→ To do
• A. In the 5G research article, list the adjectives that describe the 5G network in the sentence beginning "Leveraging the untapped capabilities".
• B. Rewrite every line of the records, requests included, and shift each coordinate in the answers by adding 9 to it. Leave the pictures out.

* start Source passage *

Wi-Fi patchy? Swinburne researchers could have the 5G solution
One of the key technologies that enables faster 5G network speeds is mobile edge computing, which stores information locally to speed up data retrieval and service provision for nearby users.
- Swinburne-led research will leverage the capabilities of the 5G network to enable new mobile and Internet of Things applications
- The research will have implications across health, education, business and more
- The project has received $241,960 in ARC Linkage Project funding, working with industry partner AIBUILD to support an innovative 5G-enabled AR/VR learning platform
Leveraging the untapped capabilities of the resilient, secure and fast 5G network is the focus of new industry-linked Swinburne research, which could transform the future of online learning and working.
Supported by $241,960 in ARC Linkage Project funding from the Federal Government, the project is focused on enabling real-time mobile and Internet of Things applications across health, education, business and more, using the super-fast 5G network.

* end Source passage *
* start Task input *

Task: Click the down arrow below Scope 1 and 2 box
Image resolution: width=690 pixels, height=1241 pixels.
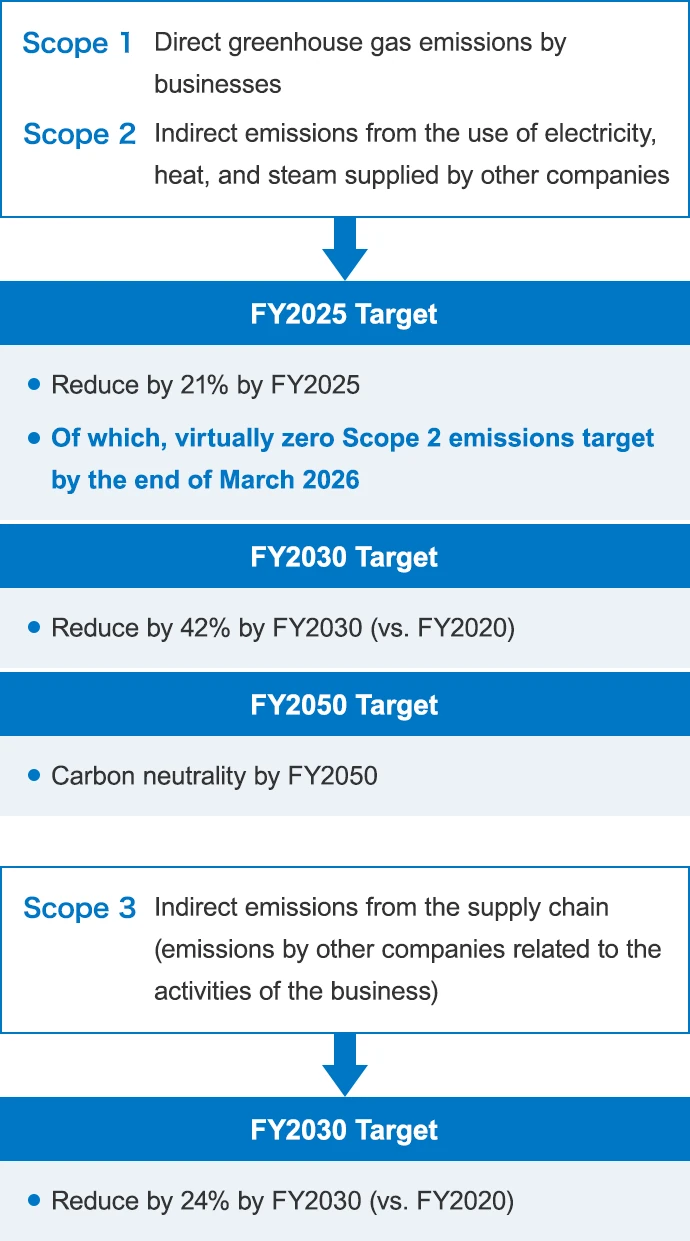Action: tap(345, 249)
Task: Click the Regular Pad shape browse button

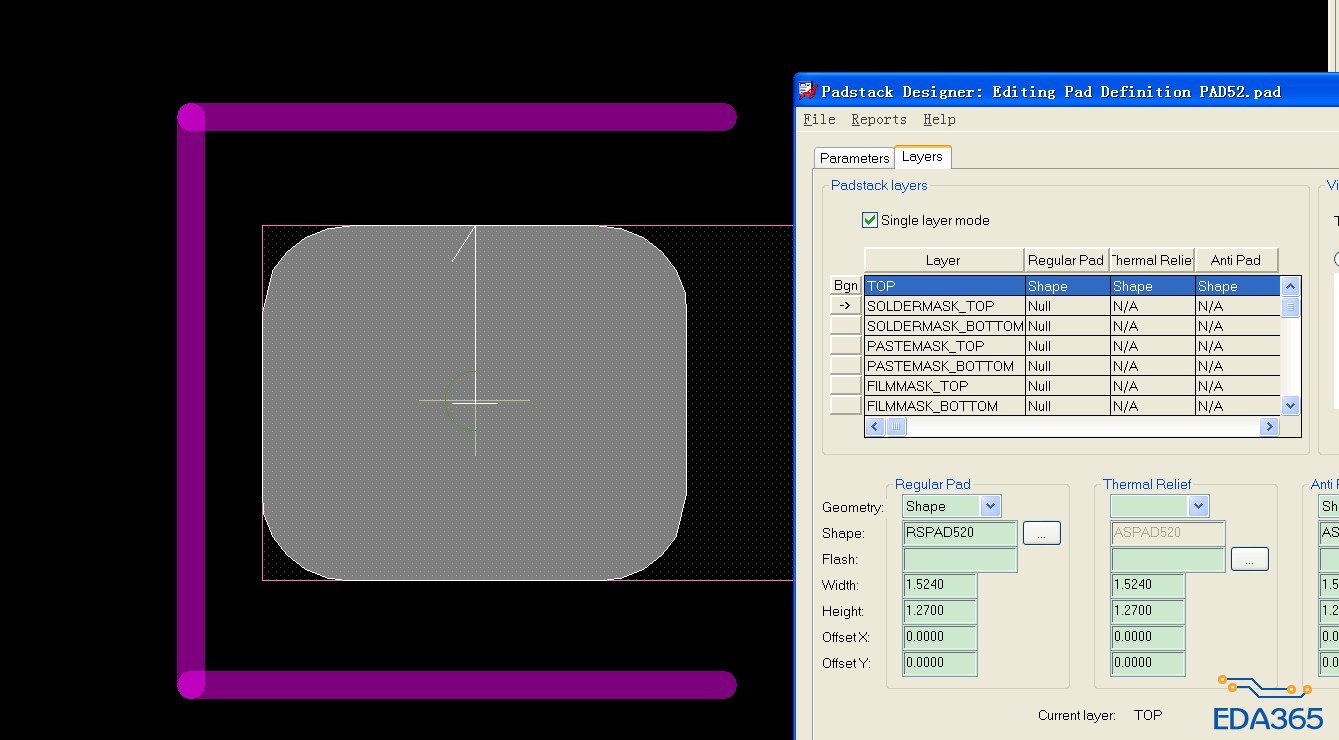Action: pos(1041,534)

* end Task input *

→ Results in order
• A. resilient, secure, fast

• B.
Task: Click the down arrow below Scope 1 and 2 box
Image resolution: width=690 pixels, height=1241 pixels.
Action: tap(354, 258)
Task: Click the Regular Pad shape browse button

Action: pos(1050,543)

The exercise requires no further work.